Worse, you know that your team didn’t have a shot at this game from even before the season began. You watch the NFL. You know which teams I am talking about, and one of them is your team. You root for a bad NFL team, and it is Super Bowl Sunday — welcome to hell. Here, have some chili.
Unless you are a Patriots or Giants fan, or you have more money than you should have riding on the game, the Super Bowl should be more of a national holiday than it is football game. It should be, “the commercials were funny, the halftime show was lame, and the game had a great ending.” Instead, if your team stinks, you think, “these two teams play a different sport than my favorite team plays.”
Cheering for a Super Bowl team is a different experience too. The other day at a local New England grocery store, a guy in a Rob Gronkowski jersey said to a guy in an Aaron Hernandez jersey, “Hey Hernandez, I need you to bag the groceries over here at number eight.” A lady in a Tom Brady jersey was the cashier.
But what if you lived near one of these braggadocio Super Bowl cities where the team is in the big game and everyone everywhere is wearing the colors. What if you were a sports radio addict, and one thing you often heard on gloating Boston sports radio was, “imagine how horrible it must be to be a Cleveland fan.”
What, did you think I was talking about the Redskins?
I am surrounded. Bill Belichick, who used to coach the Cleveland Browns, is regarded as a God out here. The cheater Manny Ramirez, who began his career as a Cleveland Indian, is dismissed as irrelevant after helping win the only two Boston Red Sox World Series titles in almost a century. Imagine how hard it is to be a Cleveland fan? If it was only my imagination.
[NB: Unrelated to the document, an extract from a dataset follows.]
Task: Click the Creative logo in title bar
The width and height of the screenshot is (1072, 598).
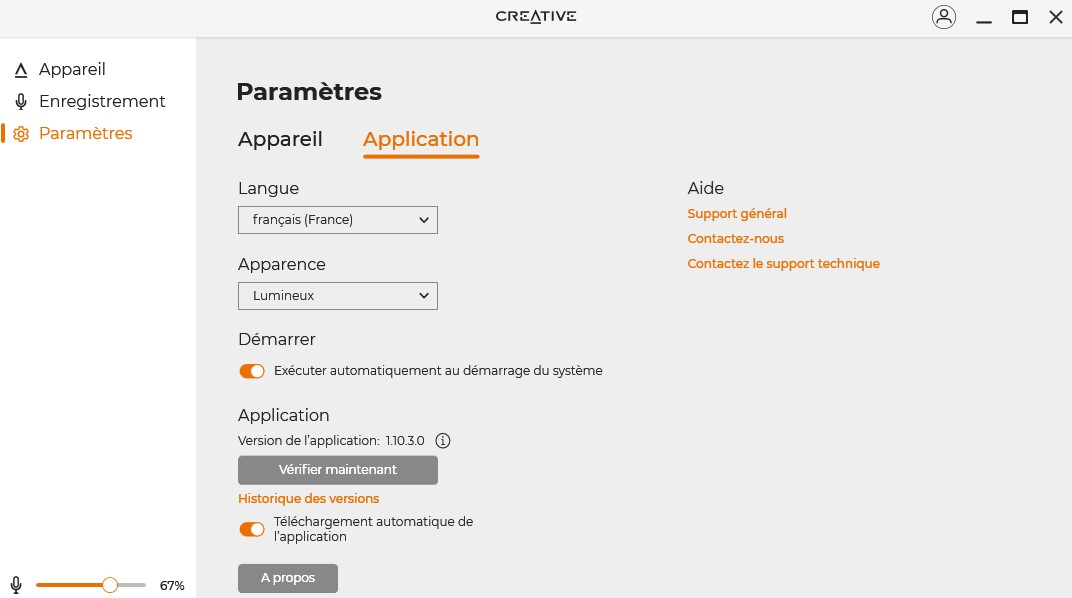Action: coord(536,17)
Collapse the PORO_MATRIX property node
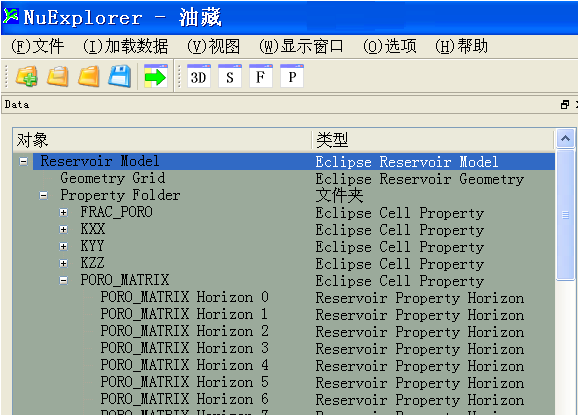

The only slight bit of joy I can get out of the Super Bowl is of the schadenfreude variety, like in Super Bowl XLII when the Giants upset the previously undefeated Patriots and I got to witness a balloon deflate in about two minutes. I felt sad for my friends and family. But I was happy. I didn’t have to live with their bragging for another year. That’s as good as it gets for a Cleveland Browns fan living in New England.